- **読解文**
------------------------------

ユーゴ空爆の背景 利権と歴史と謀略と侵略とメディアの嘘と(22)

ユーゴ戦争:報道批判特集

コソボ撤退受託:騙し討ちを許すな!

1999.6.11 WEB雑誌『憎まれ愚痴』24号掲載

1999.6.4.mail再録。

 本日朝7時、米軍放送の定時ニュース、APのトップ項目は、「今朝、ミロシェヴィッチ大統領がコソボ撤退受託」でした。

 経済紙の日経の朝刊でも、1面の左肩に縦5段見出しで報じられています。読・朝・毎などの扇情的ミーハー紙では、もっと大きい扱いなのではないでしょうか。

 すでに昨日、クリントンが「ロシアの駐留を望む」主旨の演説をしていたりして、国際暴力団首魁のアメリカも、内外の批判の高まりに、振り上げた拳の降ろしどころを求めていたようですが、「敵もサルもの、引っ掻くもの」(平和主義の猿ちゃん、御免)、最後の騙し討ちの可能性は消えていません。

------------------------------

- **抽出情報**

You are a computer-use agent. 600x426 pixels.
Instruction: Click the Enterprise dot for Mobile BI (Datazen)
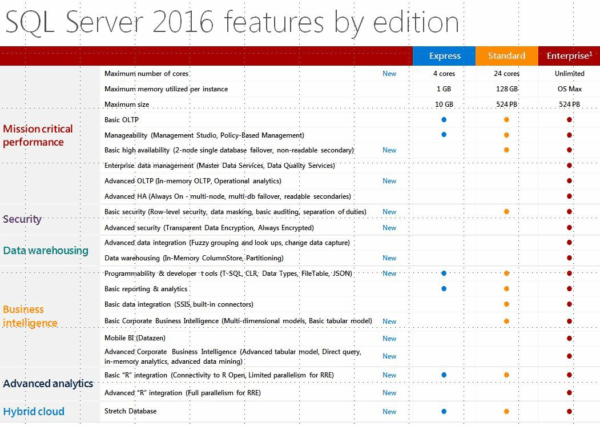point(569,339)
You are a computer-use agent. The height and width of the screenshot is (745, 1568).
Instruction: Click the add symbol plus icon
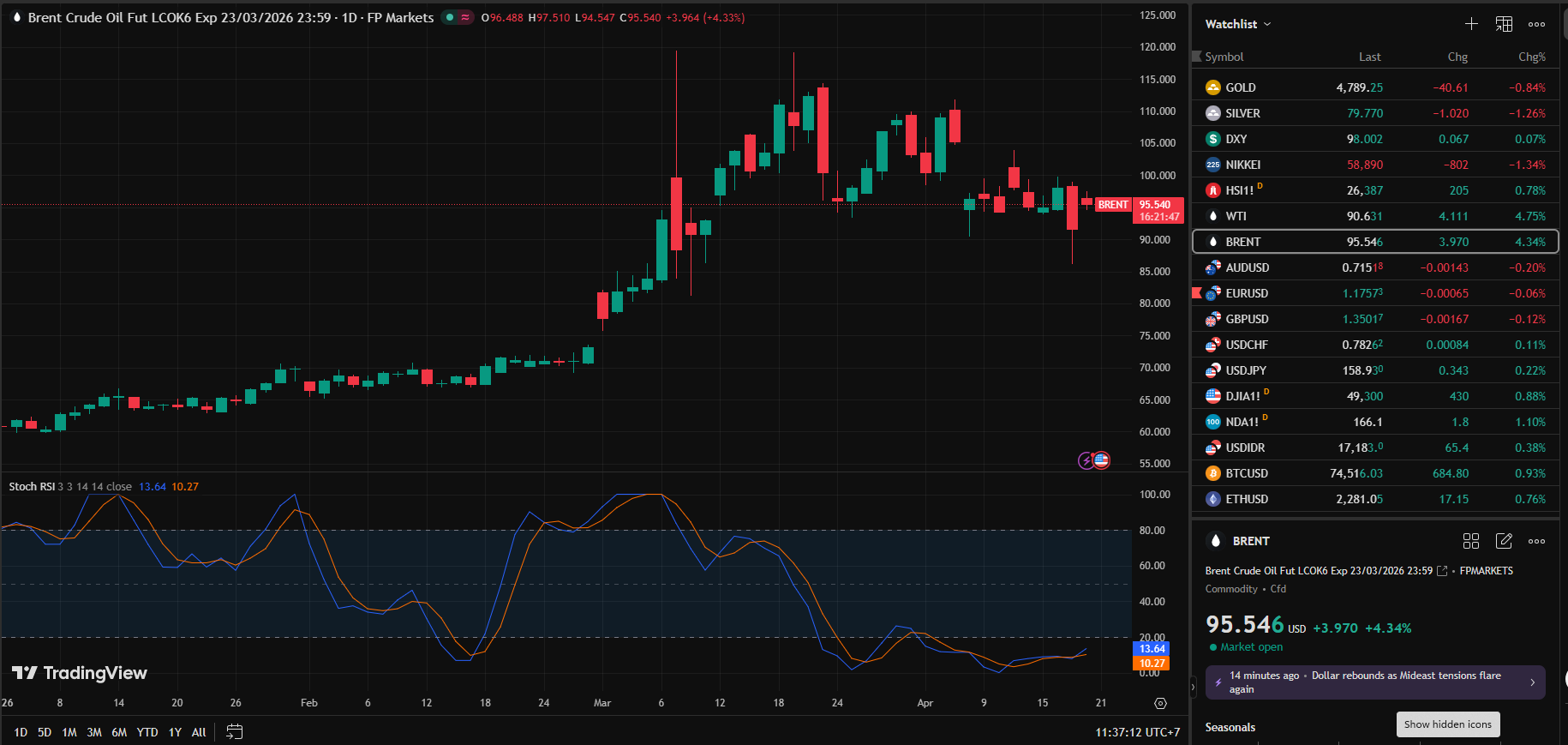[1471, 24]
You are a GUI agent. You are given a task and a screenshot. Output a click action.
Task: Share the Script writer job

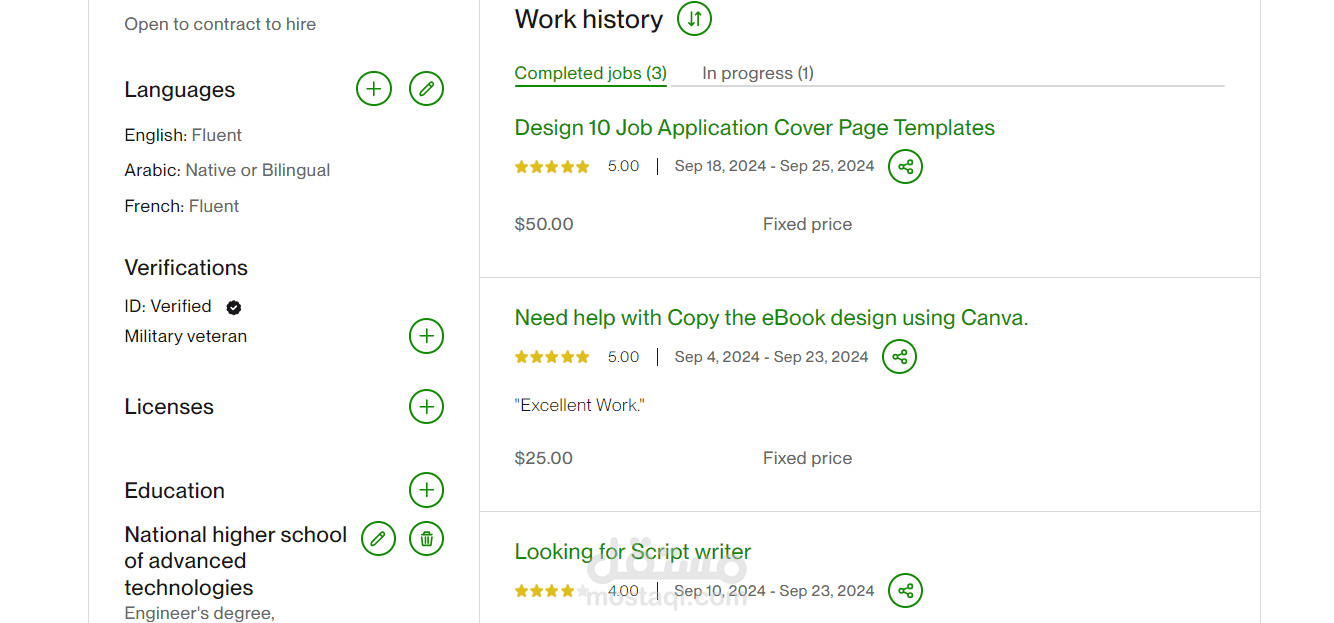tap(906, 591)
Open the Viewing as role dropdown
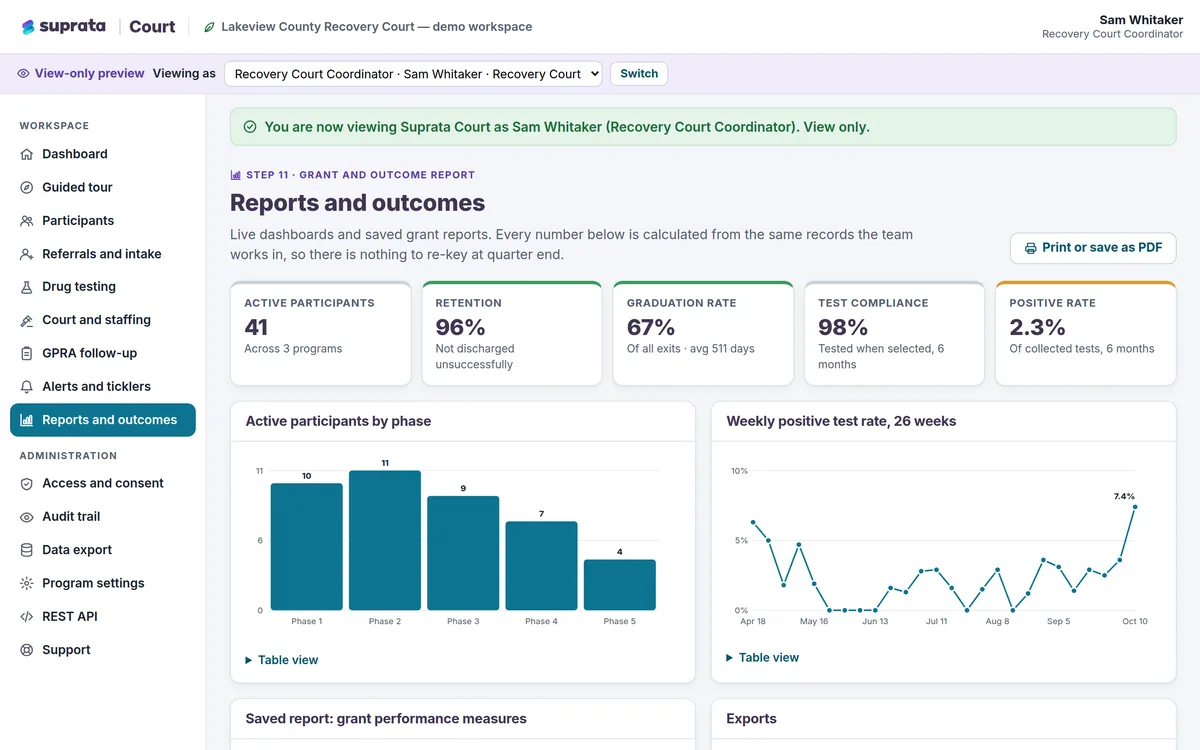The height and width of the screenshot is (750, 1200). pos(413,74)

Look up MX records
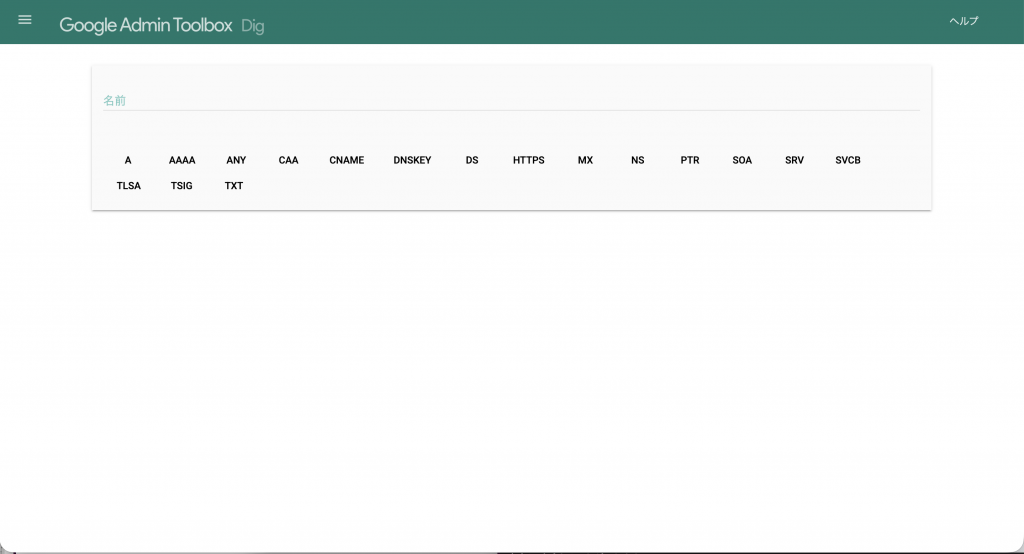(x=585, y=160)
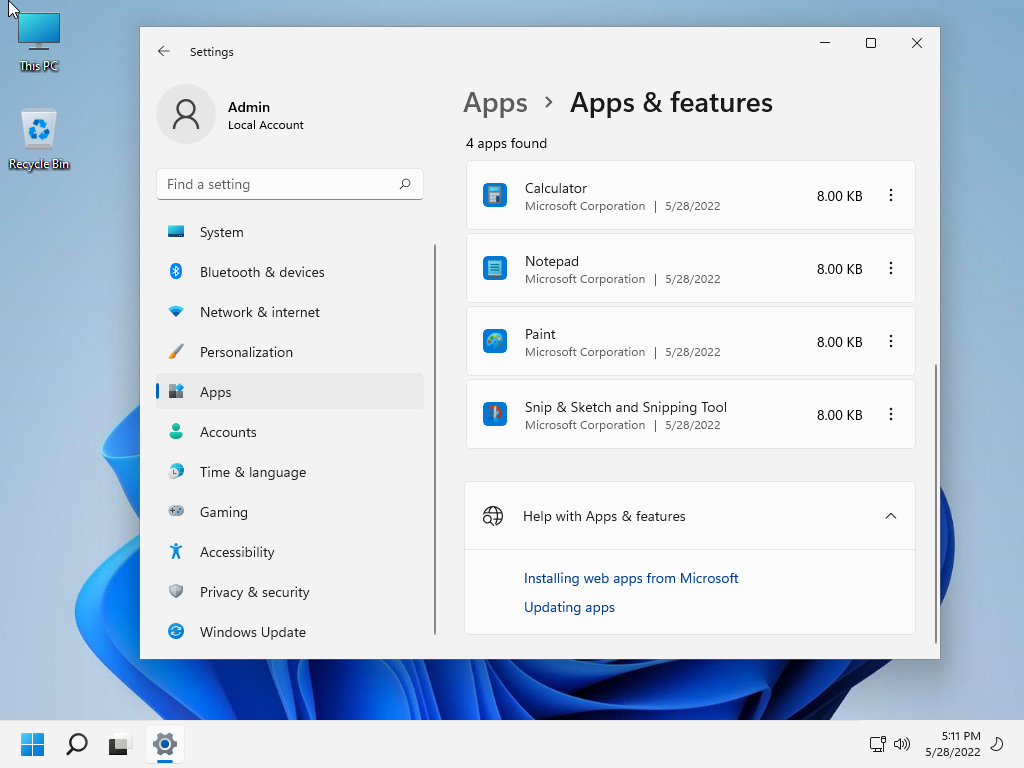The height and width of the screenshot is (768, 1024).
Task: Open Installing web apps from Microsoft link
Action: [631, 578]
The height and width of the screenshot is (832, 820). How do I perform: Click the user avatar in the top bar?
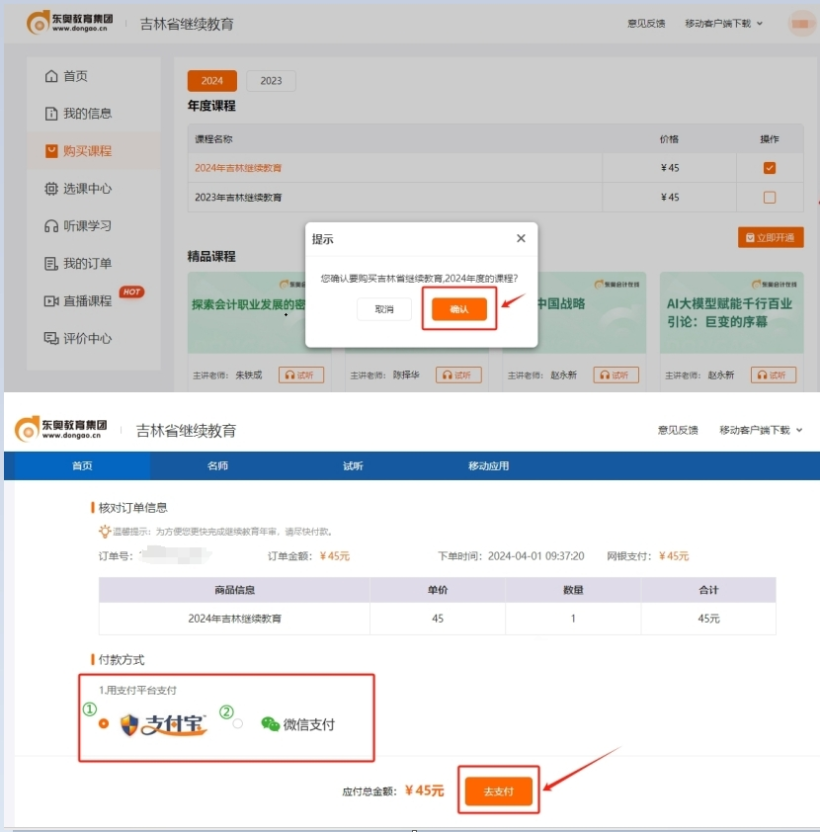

------------------------------

- **課題**
上に示したユーゴ空爆についての読解文を、最初から最後まで一字も変えずに書き写しなさい。

- **課題の出力**
ユーゴ空爆の背景 利権と歴史と謀略と侵略とメディアの嘘と(22)

ユーゴ戦争:報道批判特集

コソボ撤退受託:騙し討ちを許すな!

1999.6.11 WEB雑誌『憎まれ愚痴』24号掲載

1999.6.4.mail再録。

 本日朝7時、米軍放送の定時ニュース、APのトップ項目は、「今朝、ミロシェヴィッチ大統領がコソボ撤退受託」でした。

 経済紙の日経の朝刊でも、1面の左肩に縦5段見出しで報じられています。読・朝・毎などの扇情的ミーハー紙では、もっと大きい扱いなのではないでしょうか。

 すでに昨日、クリントンが「ロシアの駐留を望む」主旨の演説をしていたりして、国際暴力団首魁のアメリカも、内外の批判の高まりに、振り上げた拳の降ろしどころを求めていたようですが、「敵もサルもの、引っ掻くもの」(平和主義の猿ちゃん、御免)、最後の騙し討ちの可能性は消えていません。